- **Brief**
Each line below from the line with "devamını oku (273, 236)" to the line with "[combobox] (57, 224)" must be copied exactly, including those two, and no picture may appear in the copy.

'''

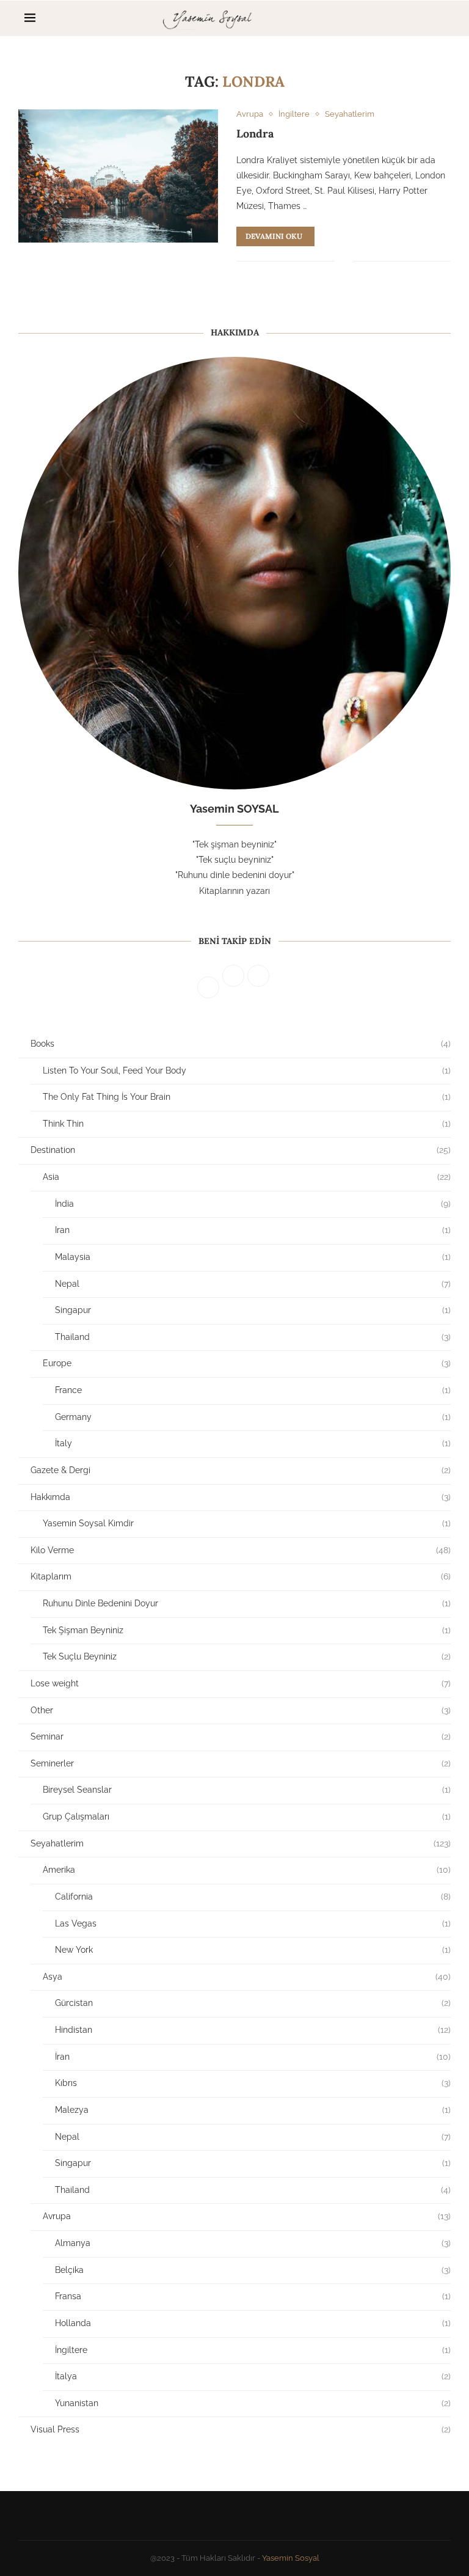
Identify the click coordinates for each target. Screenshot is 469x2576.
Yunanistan (253, 2403)
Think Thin (247, 1124)
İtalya (253, 2376)
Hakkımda (241, 1497)
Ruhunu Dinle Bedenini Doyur (247, 1603)
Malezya (253, 2110)
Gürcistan (253, 2003)
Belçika (253, 2270)
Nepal (253, 1284)
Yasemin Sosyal (290, 2558)
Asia (247, 1177)
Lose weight (241, 1683)
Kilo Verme (241, 1550)
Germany (253, 1417)
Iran (253, 1230)
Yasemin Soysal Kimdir (247, 1523)
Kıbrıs (253, 2083)
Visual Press (241, 2429)
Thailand (253, 1337)
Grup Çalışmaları (247, 1816)
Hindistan (253, 2030)
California (253, 1896)
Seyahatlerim (241, 1843)
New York (253, 1950)
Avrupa (247, 2216)
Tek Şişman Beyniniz (247, 1630)
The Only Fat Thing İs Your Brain (247, 1097)
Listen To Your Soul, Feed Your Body (247, 1070)
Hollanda (253, 2323)
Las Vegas (253, 1923)
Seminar (241, 1736)
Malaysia (253, 1257)
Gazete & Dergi (241, 1470)
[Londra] (118, 176)
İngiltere (253, 2350)
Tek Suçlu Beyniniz (247, 1656)
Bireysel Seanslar (247, 1790)
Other (241, 1710)
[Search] (438, 18)
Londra (255, 133)
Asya (247, 1976)
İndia (253, 1204)
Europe (247, 1363)
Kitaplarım (241, 1576)
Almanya (253, 2243)
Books (241, 1043)
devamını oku (273, 236)
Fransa (253, 2296)
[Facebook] (401, 18)
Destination (241, 1150)
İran (253, 2057)
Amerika (247, 1870)
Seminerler (241, 1763)
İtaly (253, 1443)
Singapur (253, 1310)
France (253, 1390)
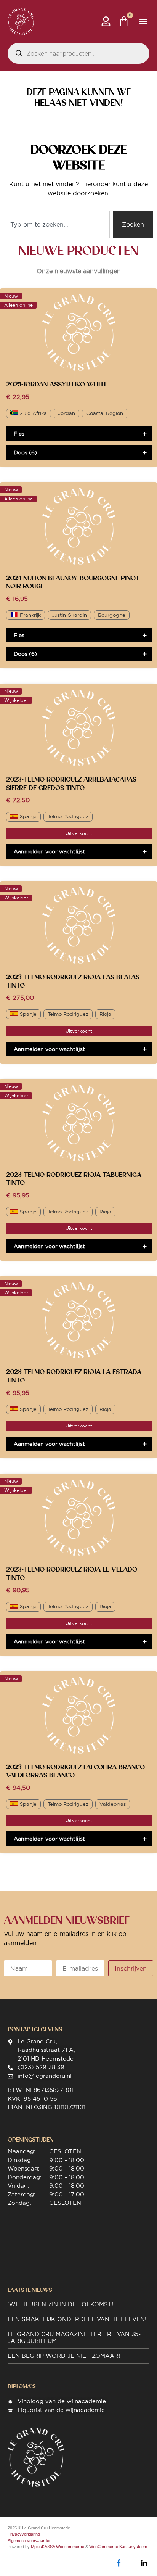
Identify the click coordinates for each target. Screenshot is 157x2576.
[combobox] (57, 224)
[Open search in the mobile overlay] (78, 53)
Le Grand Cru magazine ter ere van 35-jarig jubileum (74, 2337)
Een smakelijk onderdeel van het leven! (77, 2319)
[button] (143, 21)
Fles (19, 433)
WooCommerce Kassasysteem (118, 2546)
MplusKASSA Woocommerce (57, 2546)
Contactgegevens (35, 2029)
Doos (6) (25, 452)
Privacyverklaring (24, 2534)
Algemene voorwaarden (29, 2540)
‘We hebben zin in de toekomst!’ (61, 2304)
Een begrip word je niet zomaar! (64, 2355)
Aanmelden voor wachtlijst (49, 851)
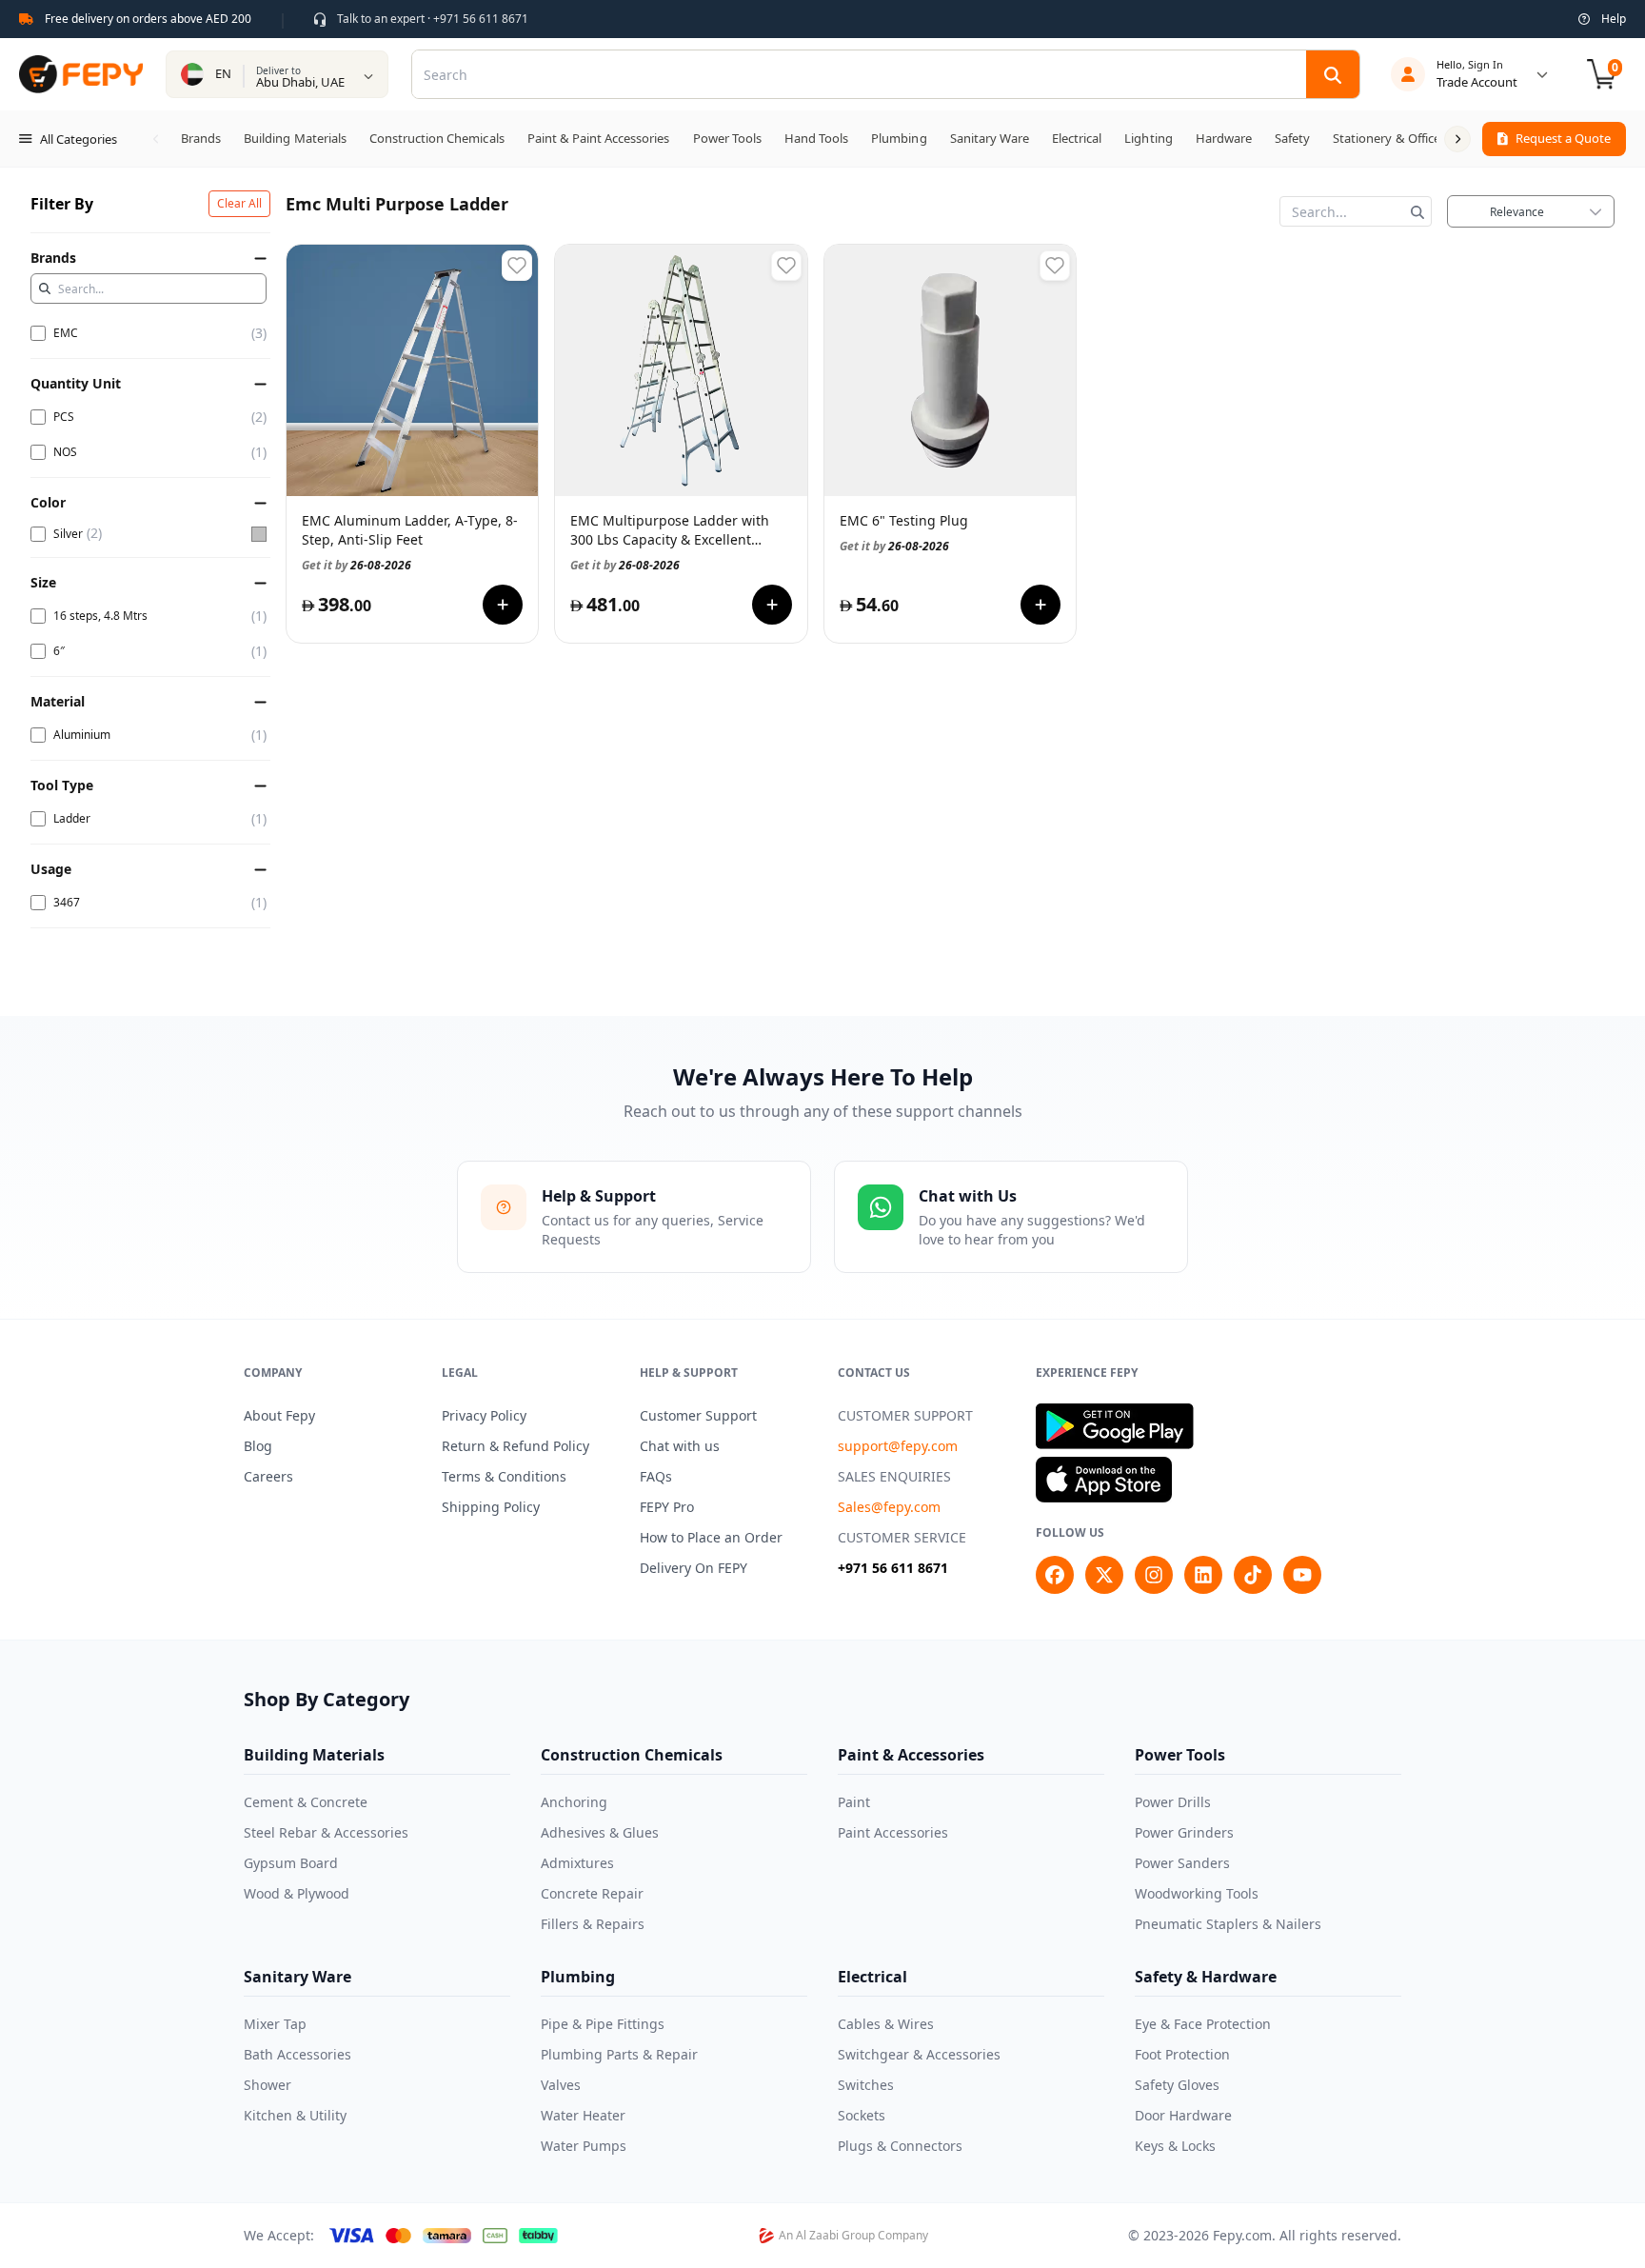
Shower (267, 2085)
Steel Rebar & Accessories (326, 1832)
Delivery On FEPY (693, 1568)
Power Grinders (1184, 1832)
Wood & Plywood (296, 1893)
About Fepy (279, 1415)
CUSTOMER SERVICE (902, 1537)
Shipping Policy (491, 1507)
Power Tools (1180, 1754)
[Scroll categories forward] (1457, 139)
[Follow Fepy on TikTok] (1253, 1575)
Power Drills (1173, 1802)
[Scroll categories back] (156, 139)
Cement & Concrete (305, 1802)
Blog (258, 1446)
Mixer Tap (275, 2024)
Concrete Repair (592, 1893)
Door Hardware (1183, 2115)
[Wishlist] (517, 265)
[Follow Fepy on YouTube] (1302, 1575)
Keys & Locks (1175, 2146)
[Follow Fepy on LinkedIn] (1203, 1575)
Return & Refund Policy (515, 1446)
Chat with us (680, 1446)
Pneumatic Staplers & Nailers (1228, 1924)
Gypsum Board (291, 1863)
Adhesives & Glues (600, 1832)
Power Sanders (1182, 1863)
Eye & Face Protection (1203, 2024)
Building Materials (314, 1754)
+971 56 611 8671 (893, 1568)
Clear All (239, 203)
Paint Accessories (893, 1832)
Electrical (872, 1976)
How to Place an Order (711, 1537)
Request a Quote (1563, 138)
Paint (854, 1802)
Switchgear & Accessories (919, 2054)
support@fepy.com (898, 1446)
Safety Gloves (1177, 2085)
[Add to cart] (503, 605)
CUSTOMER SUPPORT (905, 1415)
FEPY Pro (667, 1507)
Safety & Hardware (1206, 1976)
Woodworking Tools (1197, 1893)
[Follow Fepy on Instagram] (1154, 1575)
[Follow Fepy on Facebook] (1055, 1575)
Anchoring (574, 1802)
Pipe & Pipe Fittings (602, 2024)
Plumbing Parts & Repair (619, 2054)
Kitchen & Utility (295, 2115)
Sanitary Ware (297, 1976)
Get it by (356, 565)
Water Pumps (583, 2146)
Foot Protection (1182, 2054)
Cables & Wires (886, 2024)
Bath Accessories (297, 2054)
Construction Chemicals (632, 1754)
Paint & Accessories (911, 1754)
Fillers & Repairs (592, 1924)
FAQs (656, 1476)
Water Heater (583, 2115)
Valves (561, 2085)
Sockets (861, 2115)
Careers (268, 1476)
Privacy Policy (484, 1415)
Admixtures (577, 1863)
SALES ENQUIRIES (894, 1476)
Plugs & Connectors (900, 2146)
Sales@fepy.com (889, 1507)
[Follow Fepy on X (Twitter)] (1104, 1575)
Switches (866, 2085)
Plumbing (578, 1976)
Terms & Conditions (504, 1476)
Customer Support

'''

- **Solution for this exercise**
devamını oku (273, 236)
Fransa (253, 2296)
[Facebook] (401, 18)
Destination (241, 1150)
İran (253, 2057)
Amerika (247, 1870)
Seminerler (241, 1763)
İtaly (253, 1443)
Singapur (253, 1310)
France (253, 1390)
Identify the click coordinates for each target. Screenshot is 157x2576.
[combobox] (57, 224)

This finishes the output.